Amazon S3 best practices

#aws #serverless #s3 #storage

Below picture shows a pictorial view of Amazon S3 capabilities.

Amazon S3 evolution

a. Since 2006 S3 has shown 80% deduction in price
b. And over time S3 has added several storage classes

S3 New Releases

a. In 2020 S3 has launched new archive in deep archive access tiers, to intelligent tiering storage class, because customers wanted flexibility to automatically moving data to the lowest storage cost offering

In order to further reduce their storage costs, many customers prefer to archive rarely accessed objects directly to S3 Glacier or S3 Glacier Deep Archive. However, this requires you to build complex systems that understand the access patterns of objects for a long period of time and archive them when the objects are not accessed for months at a time.

Today we are announcing two new archive access tiers designed for asynchronous access that are optimized for rare access at a very low cost: Archive Access tier and Deep Archive Access tier. You can opt-in to one or both archive access tiers and you can configure them at the bucket, prefix, or object tag level.

Now with S3 Intelligent-Tiering, you can get high throughput and low latency access to your data when you need it right away, and automatically pay about $1 per TB per month when objects haven’t been accessed for 180 days or more. Already customers of S3 Intelligent-Tiering have realized cost savings up to 40% and now using the new archive access tiers they can reduce storage costs up to 95% for rarely accessed objects.

How does it work:

Once you have activated one or both of the archive access tiers, S3 Intelligent-Tiering will automatically move objects that haven’t been accessed for 90 days to the Archive Access tier, and after 180 days without being accessed to the Deep Archive Access tier.

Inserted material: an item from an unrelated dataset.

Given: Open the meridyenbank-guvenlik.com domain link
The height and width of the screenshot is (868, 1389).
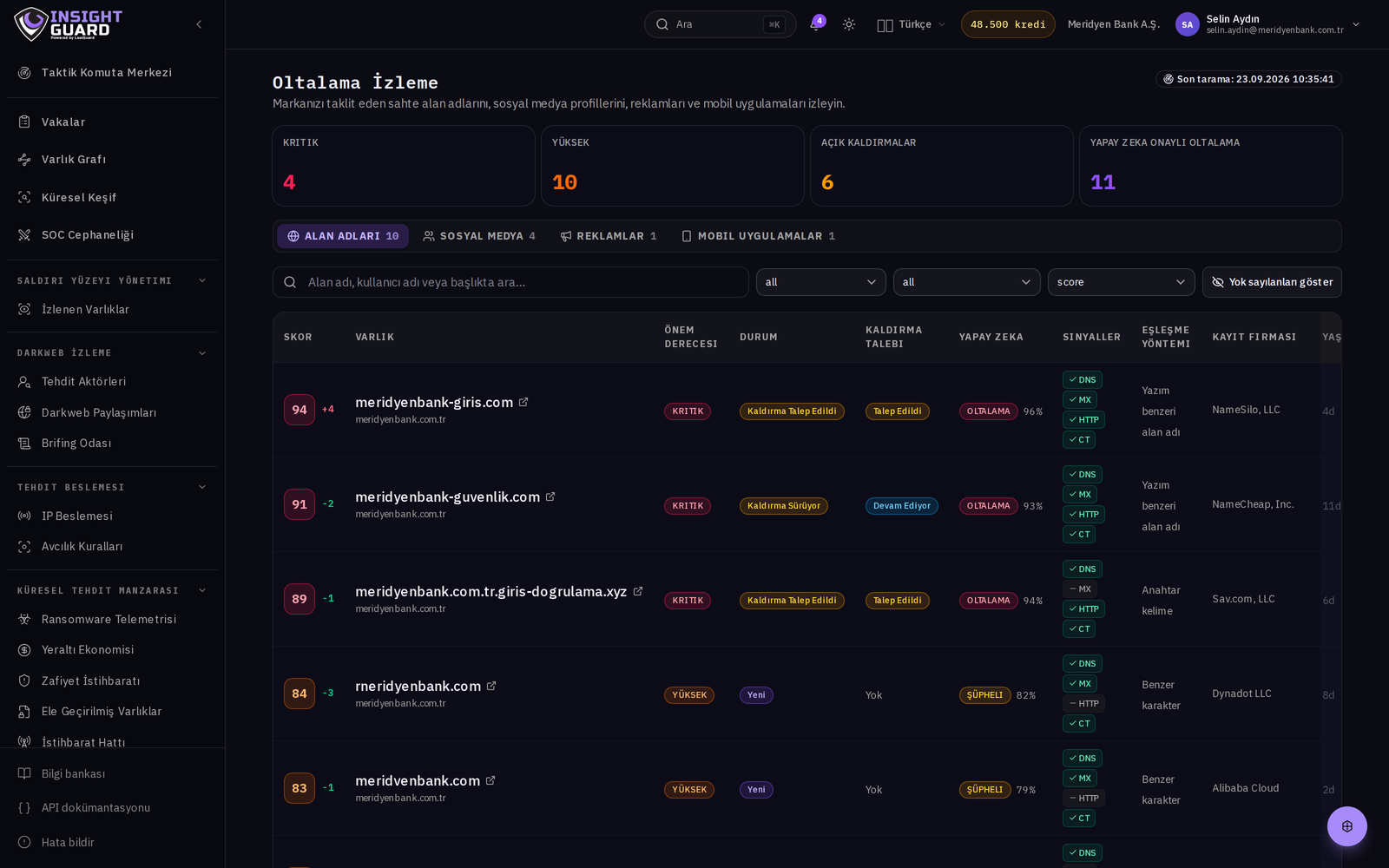Looking at the screenshot, I should click(447, 496).
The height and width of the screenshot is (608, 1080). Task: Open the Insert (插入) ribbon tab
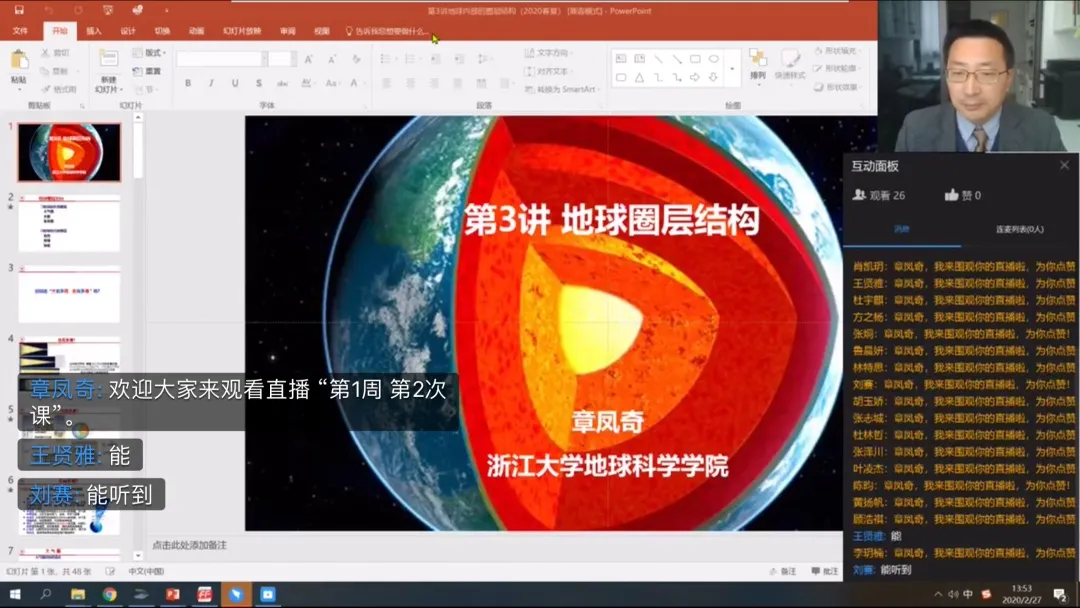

At any time that an object that is in one of the archive access tiers is restored, the object will move to the Frequent Access tier within a few hours and then it will be ready to be retrieved.

Objects in the archive access tiers are retrieved in 3-5 hours and if they are in the deep archive access tier within 12 hours. If you need access to an object in any of the archive tiers faster, you can pay for faster retrieval by selecting in the console expedited retrieval.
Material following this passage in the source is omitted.